Breaking Ground: Joy Harjo is the First-Ever Native American Poet Laureate

Joy Harjo was named the 23rd national Poet Laureate by the Library of Congress this week, making history as the first Native American to be selected for the post.

Harjo, who grew up in Oklahoma and is an enrolled member of the Muscogee Creek Nation, has incorporated Native American imagery and history into her work since she began writing in 1973, and has published seven books of poetry, two children’s books and a memoir.

“She tells an American story of tradition and loss, reckoning and myth-making,” Librarian of Congress Carla Hayden said in a statement following the announcement. “Her work powerfully connects us to the earth and the spiritual world with direct, inventive lyricism that helps us reimagine who we are.”

Harjo is the recipient of a National Endowment of the Arts Creative Writing Fellowship and a Guggenheim Fellowship. Her poetry collection In Mad Love and War won an American Book Award, her poetry collection The Woman Who Fell From the Sky won an Oklahoma Book Arts Award and her memoir, Crazy Brave, won a PEN USA Literary Award. Before assuming her role as Poet Laureate in September, she will publish a new poetry collection called An American Sunrise.

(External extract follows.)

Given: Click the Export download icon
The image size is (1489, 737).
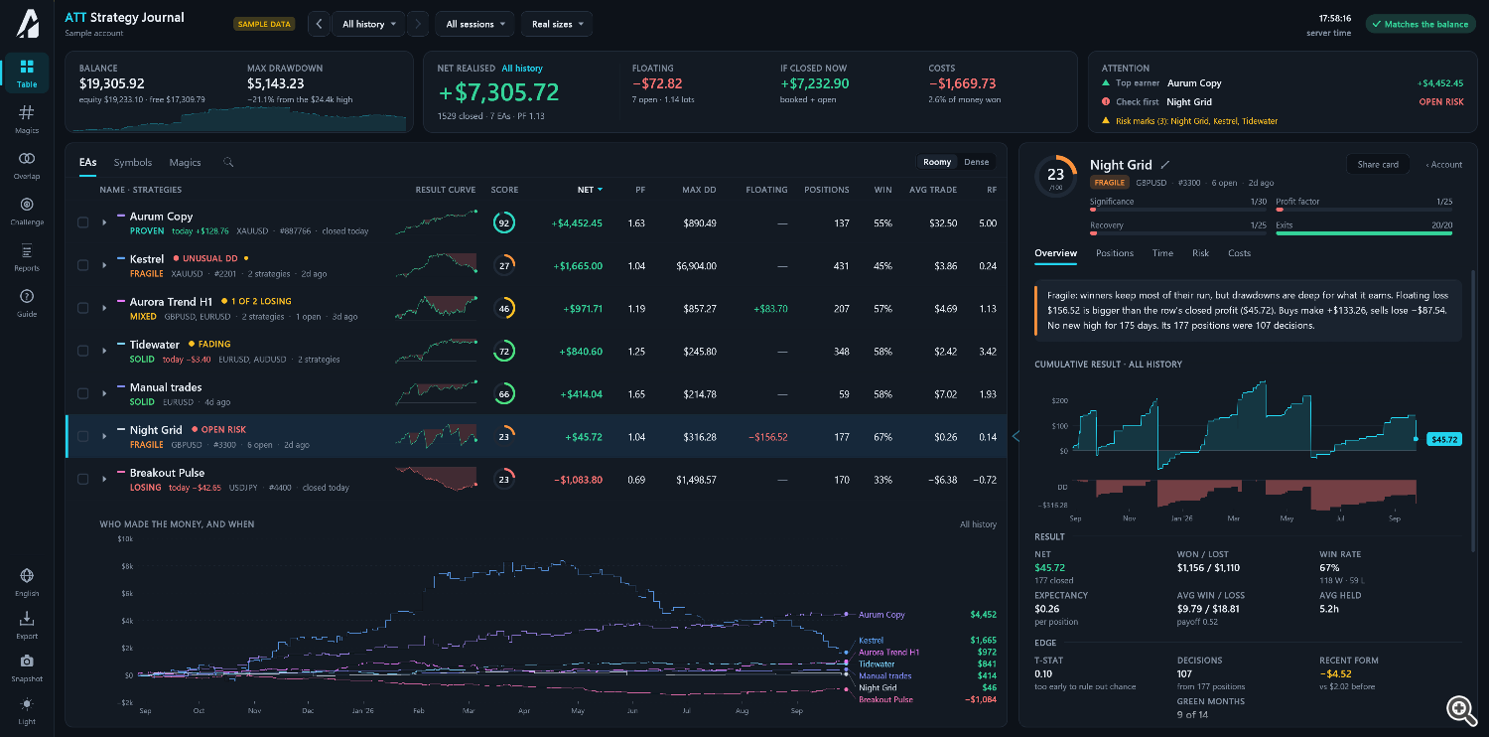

The titular poem in that book speaks to the persistence of Native American people in an optimistic voice—one she plans to emulate through her tenure as Poet Laureate. “Poetry has been one of my fiercest teachers,” Harjo said in an interview with NPR. “With language and sound, shot through the heart. It becomes a way to community. We are all part of a large poem a long story and if you look with perspective the story all fits together. One way to find those connects is with poetry.”

Harjo also took up the saxophone at age 40, and now also performs her poems with musical accompaniments from other Native artists to much critical acclaim. She was featured in HBO’s Def Poetry Jam and won a Native American Music Award for Best New Artist in 2009 after the release of her album “Winding Through the Milky Way.”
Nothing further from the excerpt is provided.